Эстетические споры середины XIX века были тщательно проанализированы выдающимися учеными, особенно в отношении литературных произведений той эпохи[434]. Самым влиятельным трудом, перевернувшим эстетику, как ее называли в это время, с ног на голову, была диссертация Чернышевского «Эстетические отношения искусства к действительности» (1855). В своем знаменитом определении прекрасного – «прекрасное есть жизнь» – Чернышевский фактически помещает эстетику вне сферы искусства в саму действительность, действительность, не ограниченную приличиями и состоящую из всех «интересных для человека явлений действительной жизни». Многие современники приветствовали основной принцип реалистической эстетики Чернышевского; Стасов, к примеру, отозвался на него следующим образом: «высший законодатель для искусства – не школа и музей, а сама жизнь» [Стасов 1894–1906, 1: 536][435]. Более того, Чернышевский утверждал, что живая действительность выше искусства: «надобно признаться, что наше искусство до сих пор не могло создать ничего подобного даже апельсину или яблоку, не говоря уже о роскошных плодах тропических земель». При всей своей радикальности эстетика Чернышевского не призывала «унизить» искусство, а, скорее, напомнить аудитории о его настоящей функции. Согласно этому принципу, основанному на наставлении и суждении, цель искусства состоит в том, чтобы воспроизвести действительность во всех ее многогранных проявлениях, вынести о ней суждение и объяснить ее значение и мораль [Чернышевский 1986: 164, 110][436]. Применение утилитарной эстетики к изобразительному искусству в 1860-е годы было, в некотором смысле, продолжением более ранней полемики между сторонниками Пушкина и Гоголя в литературе, вспыхнувшей в 1856–1857 годах между Дружининым, последователем теории «чистого искусства», и Чернышевским, пылко защищавшим Белинского и Гоголя. Белинский писал в 1847 году, что всякое произведение литературы, даже если оно полностью лишено художественных качеств, полезно, пока верно его содержание [Белинский 1953–1959, 12: 444–445; Eikhenbaum 1968: 224 и далее][437]. Известно также заявление А. В. Никитенко, подчеркивающего гражданский долг эстетики: «Искусство должно служить человечеству, а не человечество искусству» [Никитенко 1955: 235].

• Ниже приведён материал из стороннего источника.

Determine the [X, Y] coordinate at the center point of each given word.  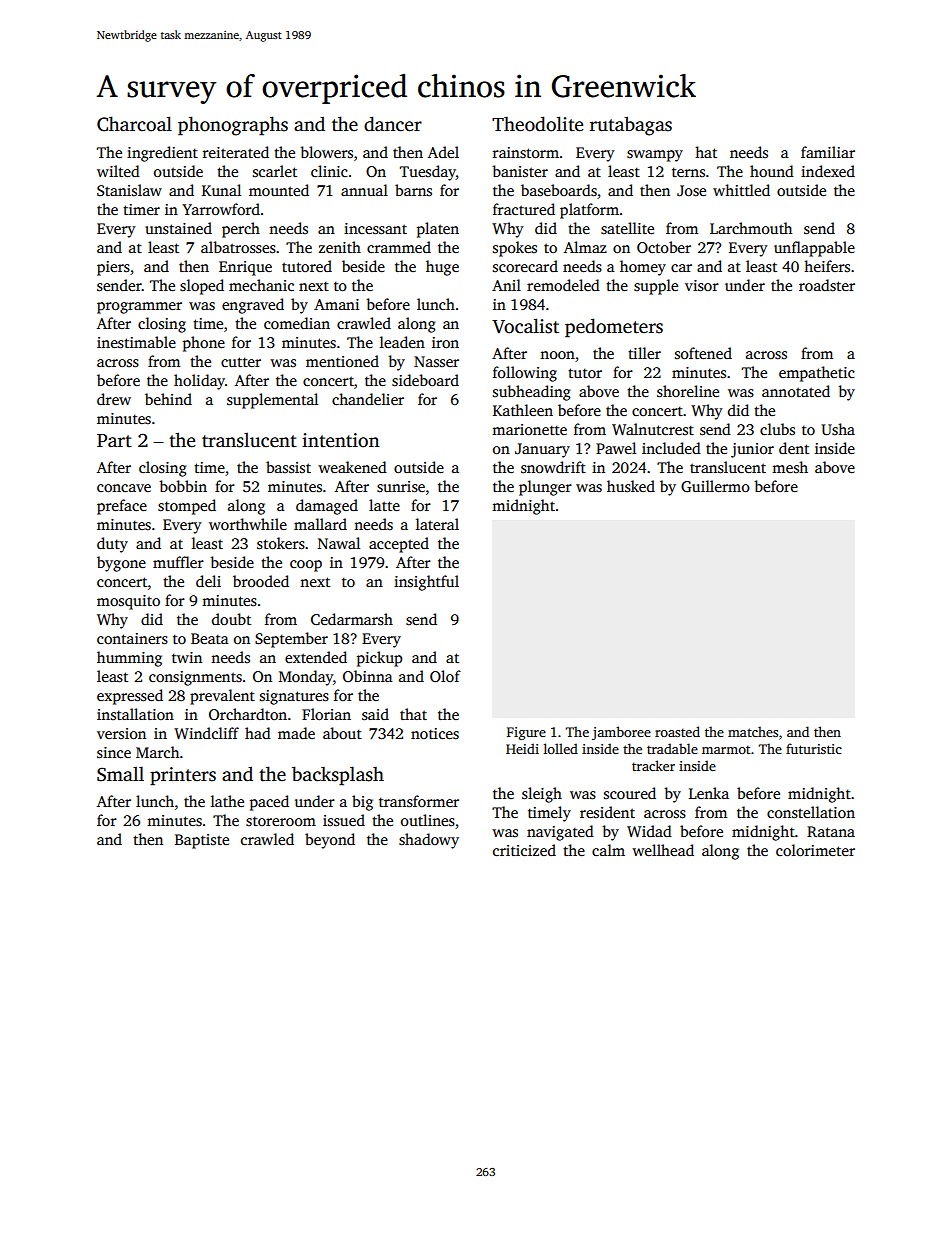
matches [753, 731]
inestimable [136, 342]
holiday [199, 382]
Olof [445, 676]
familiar [828, 152]
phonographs [233, 126]
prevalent [222, 697]
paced [269, 803]
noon [557, 355]
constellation [811, 812]
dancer [393, 124]
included [671, 448]
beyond [330, 841]
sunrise [401, 487]
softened [703, 353]
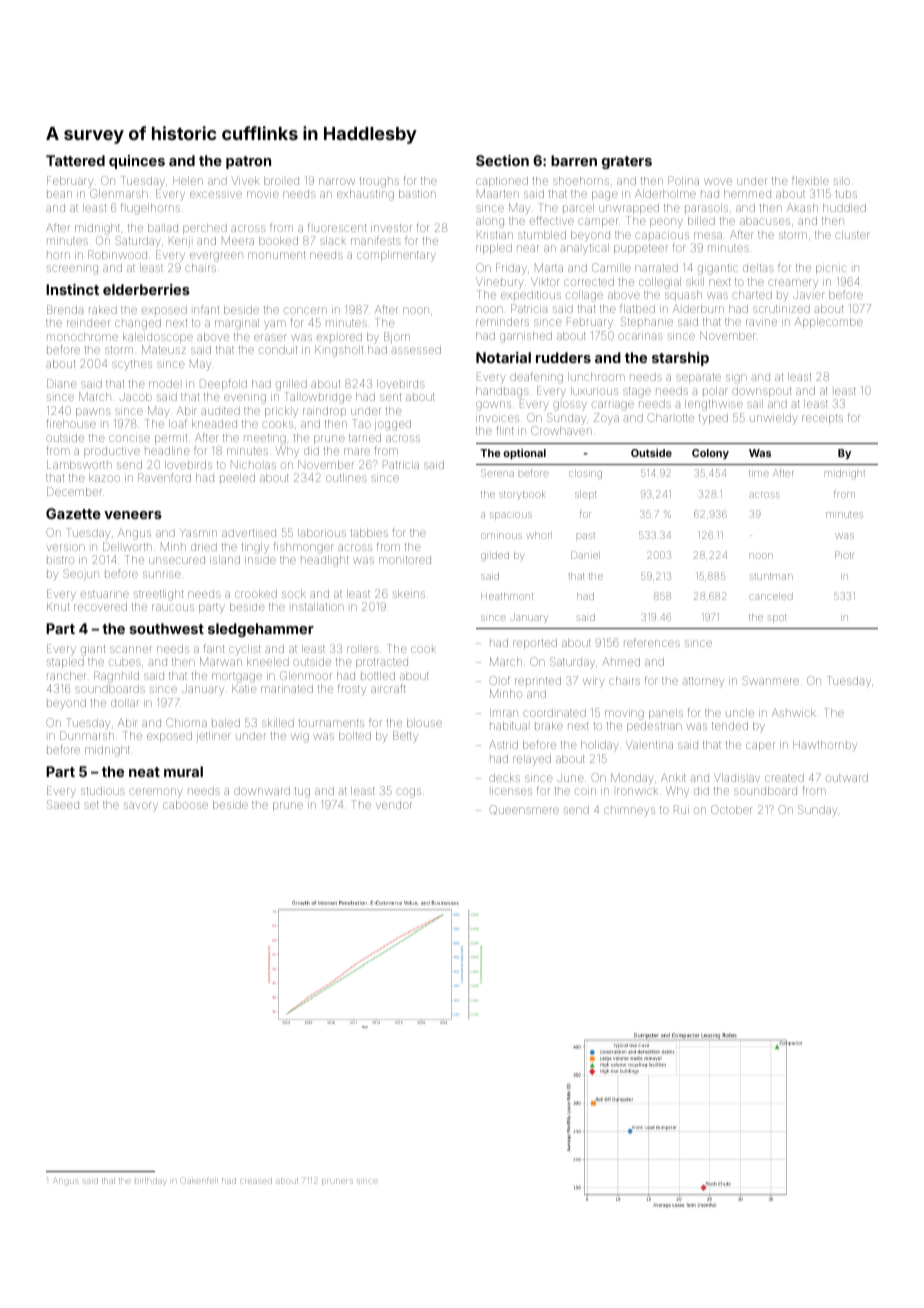 This screenshot has width=924, height=1308. Describe the element at coordinates (681, 809) in the screenshot. I see `Rui` at that location.
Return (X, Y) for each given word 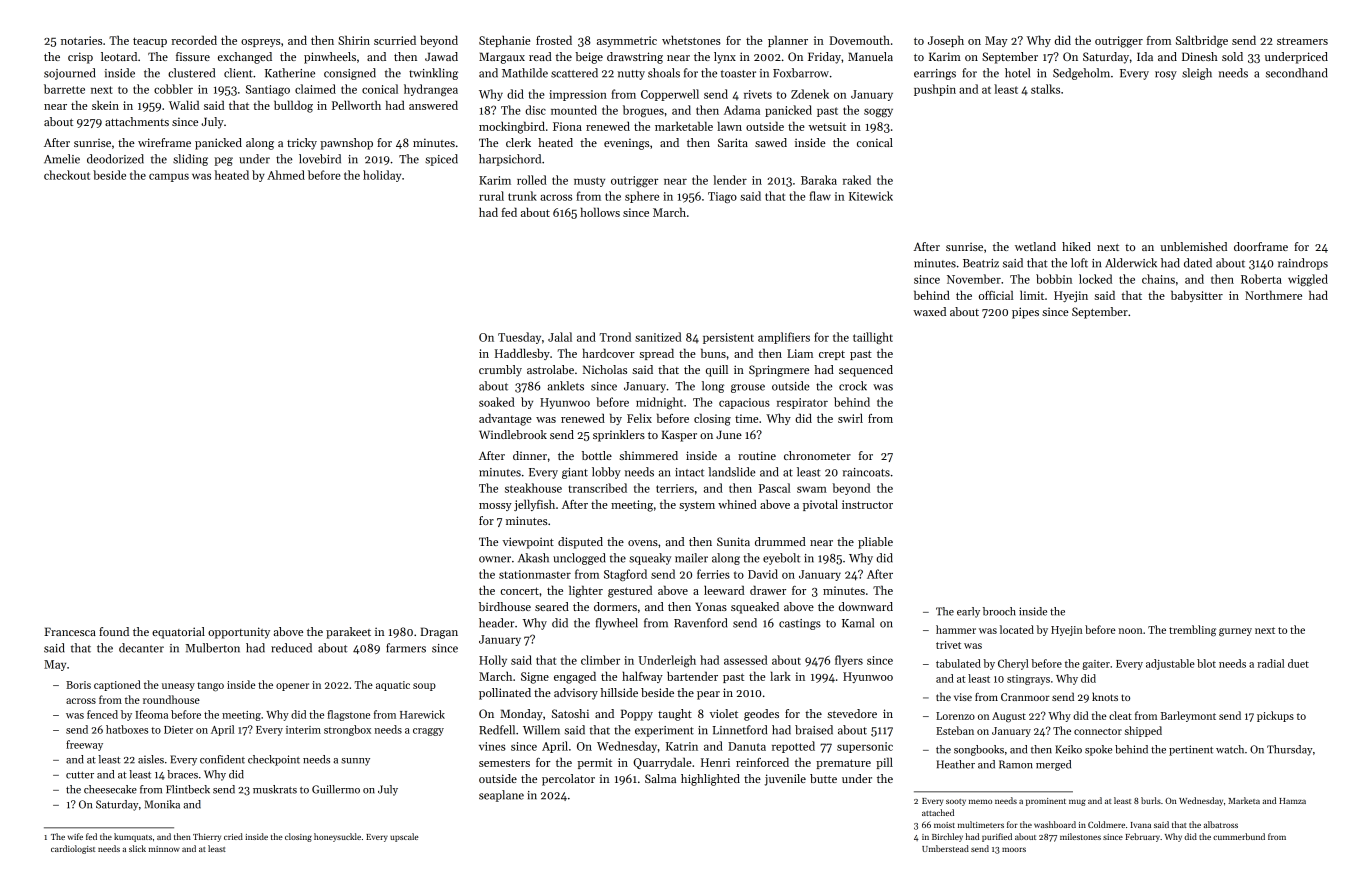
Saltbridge (1202, 41)
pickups (1275, 716)
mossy (495, 507)
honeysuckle (337, 837)
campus (169, 177)
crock (853, 386)
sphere (642, 197)
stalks (1045, 89)
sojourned (69, 74)
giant (575, 473)
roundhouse (171, 699)
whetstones (691, 40)
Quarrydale (662, 763)
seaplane (501, 796)
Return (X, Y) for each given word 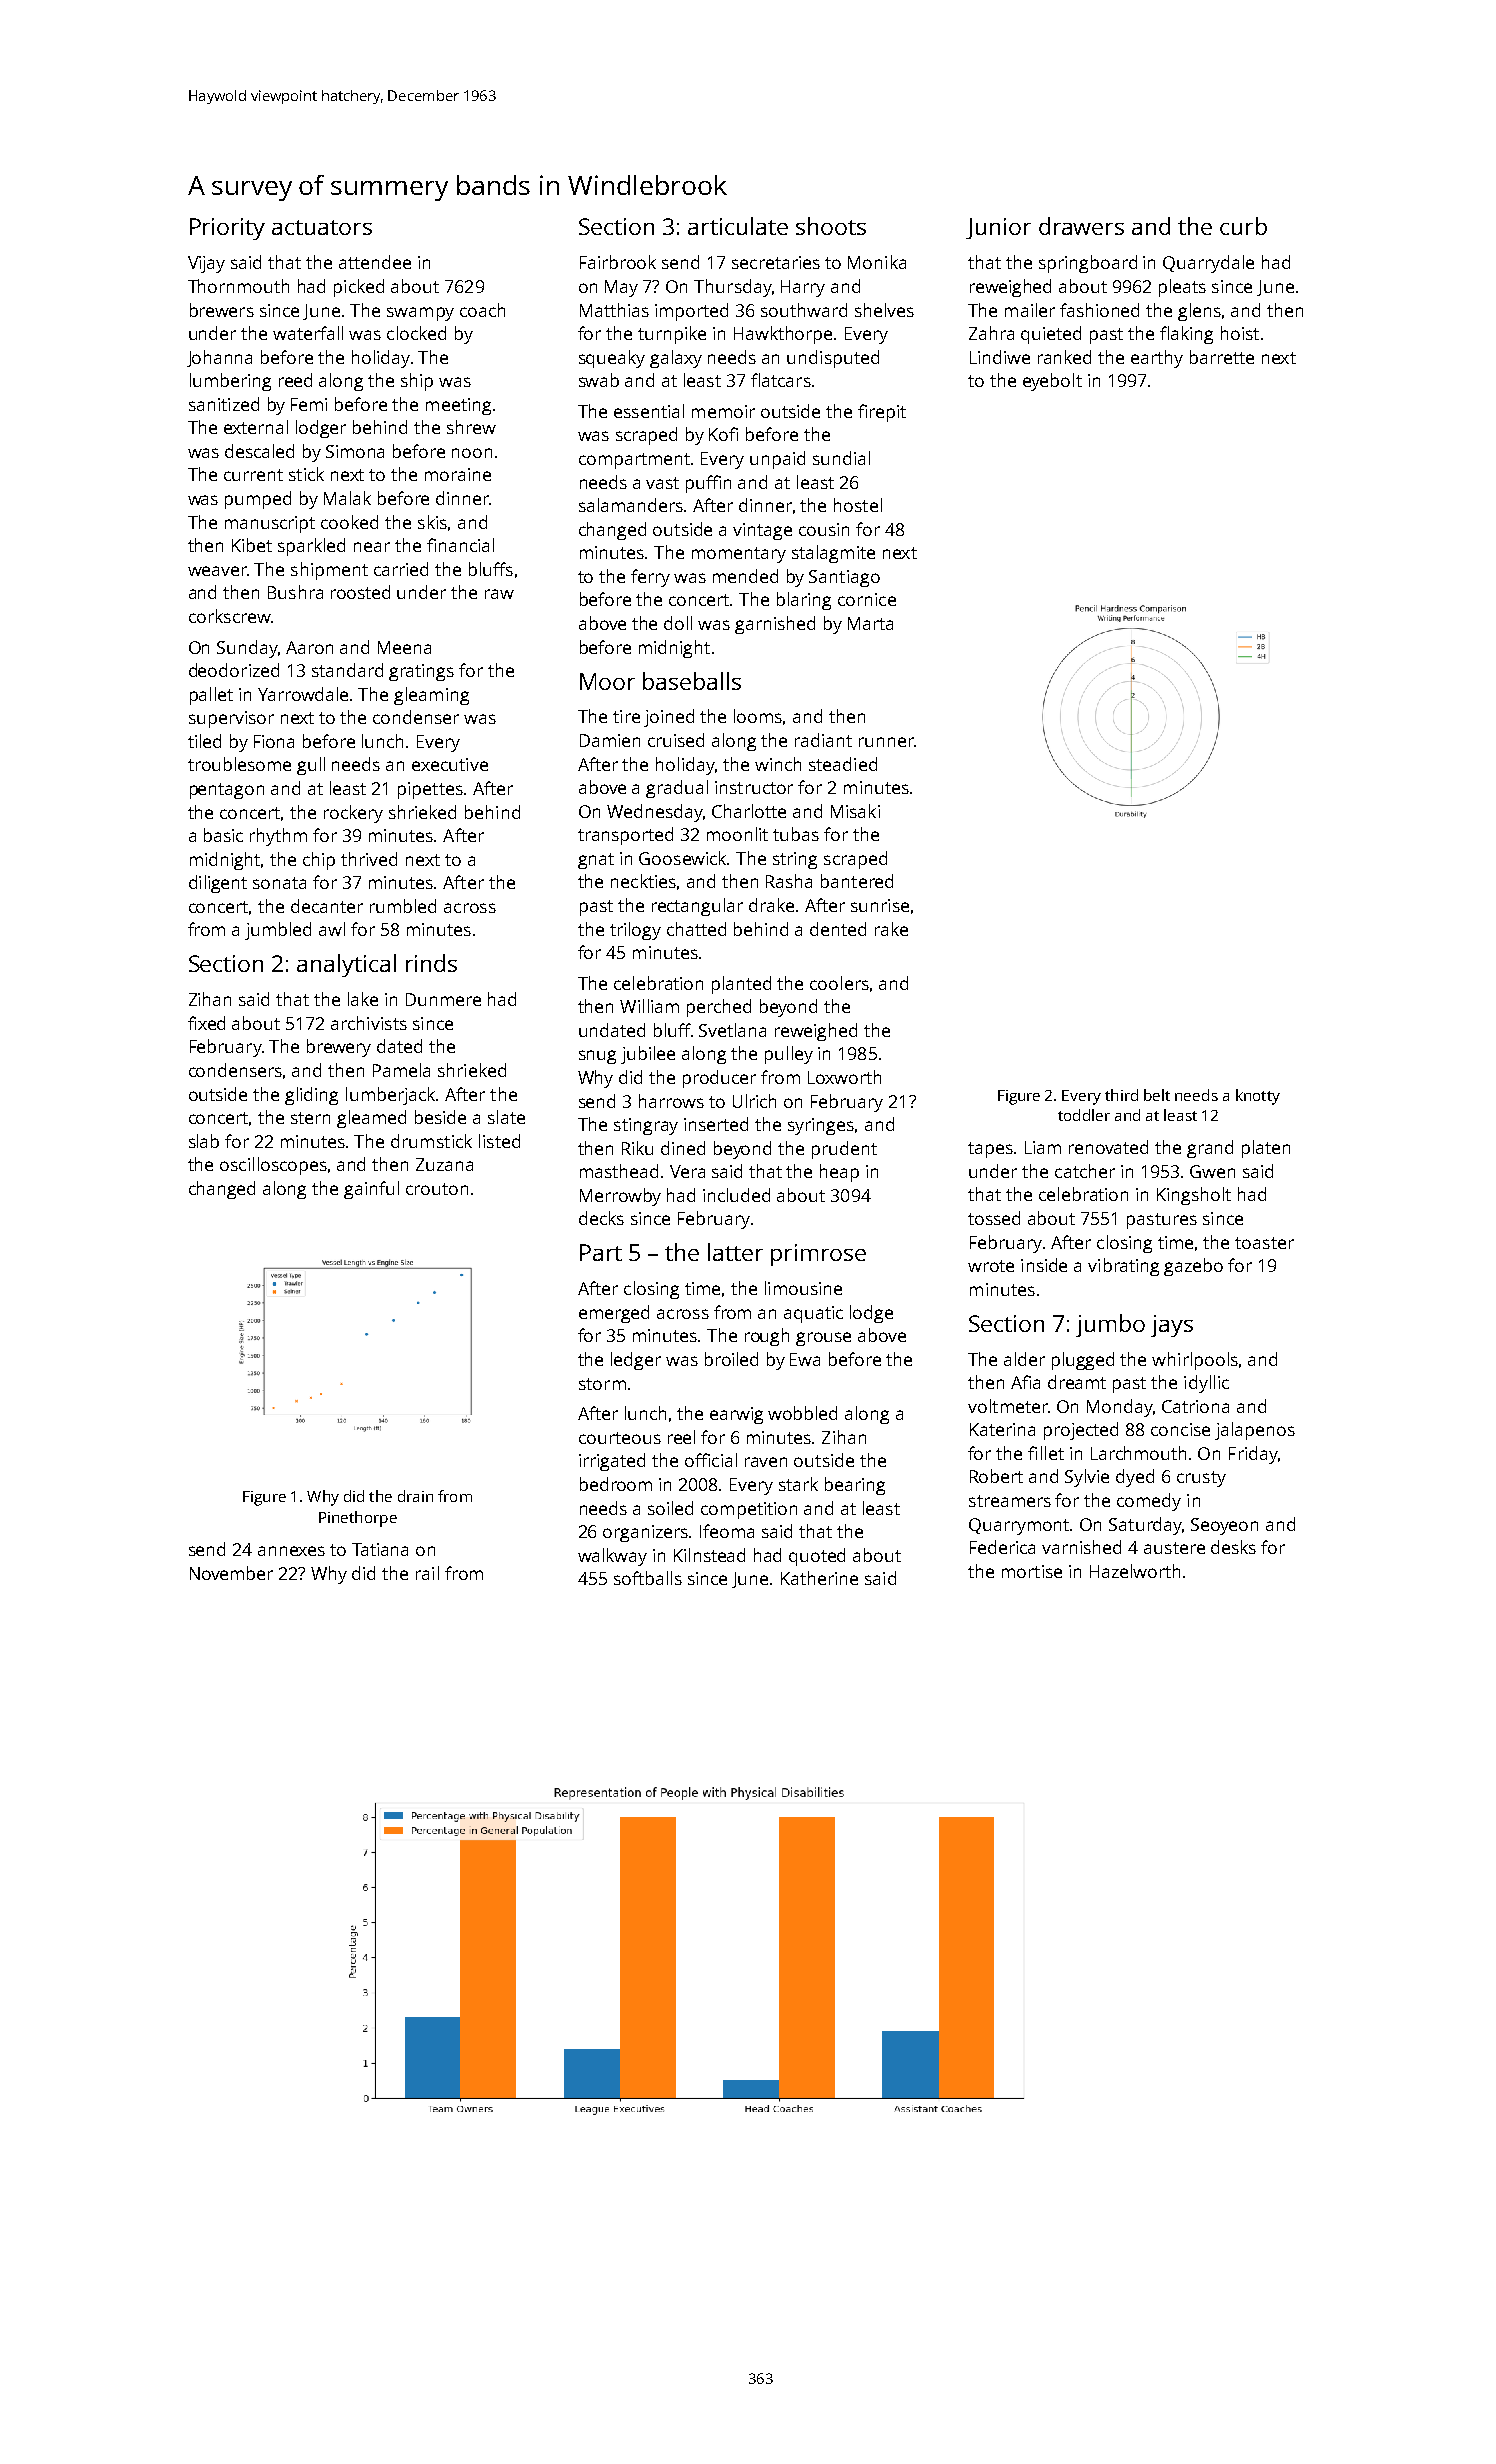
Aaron (309, 647)
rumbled (403, 906)
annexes (291, 1551)
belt (1157, 1095)
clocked (416, 333)
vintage (762, 531)
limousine (803, 1288)
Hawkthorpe (783, 335)
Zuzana (444, 1164)
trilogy (635, 931)
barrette (1222, 357)
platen (1266, 1149)
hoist (1240, 333)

Тем не менее утилитарный реализм Чернышевского был скромен по сравнению с яростным антиэстетизмом Писарева, который не только приветствовал диссертацию Чернышевского, но и дошел до фактического призыва о полном уничтожении бесполезной эстетики. Писарев занял крайнюю радикальную позицию: в своей рецензии на трактат Чернышевского, колко озаглавленной «Разрушение эстетики», он практически свел сам предмет эстетики к вопросу «физиологии и гигиены»[438].
На другом конце спектра находились «эстетические критики», как Мозер называет Ф. М. Достоевского, А. А. Григорьева, Н. Я. Соловьева и других. Для Достоевского искусство и красота были абсолютными категориями, не зависящими от их потребительской ценности или идеологической направленности.
Искусство есть такая же потребность для человека, как есть и пить. Потребность красоты и творчества, воплощающего ее, – неразлучна с человеком, и без нее человек, может быть, не захотел бы жить на свете. Человек жаждет ее, находит и принимает красоту без всяких условий, а так, потому только, что она красота, и с благоговением преклоняется перед нею, не спрашивая, к чему она полезна и что можно на нее купить? [Достоевский 1972–1990, 18: 94].
Даже после того, как Достоевский признал, что искусство должно откликаться на действительность (и тем самым выполнять социально полезную функцию), художественность и эстетическая ценность оставались для него первичными [Джексон 2020: 157–159]. Более того, он считал, что нравственная основа искусства никогда не должна ставиться под угрозу[439].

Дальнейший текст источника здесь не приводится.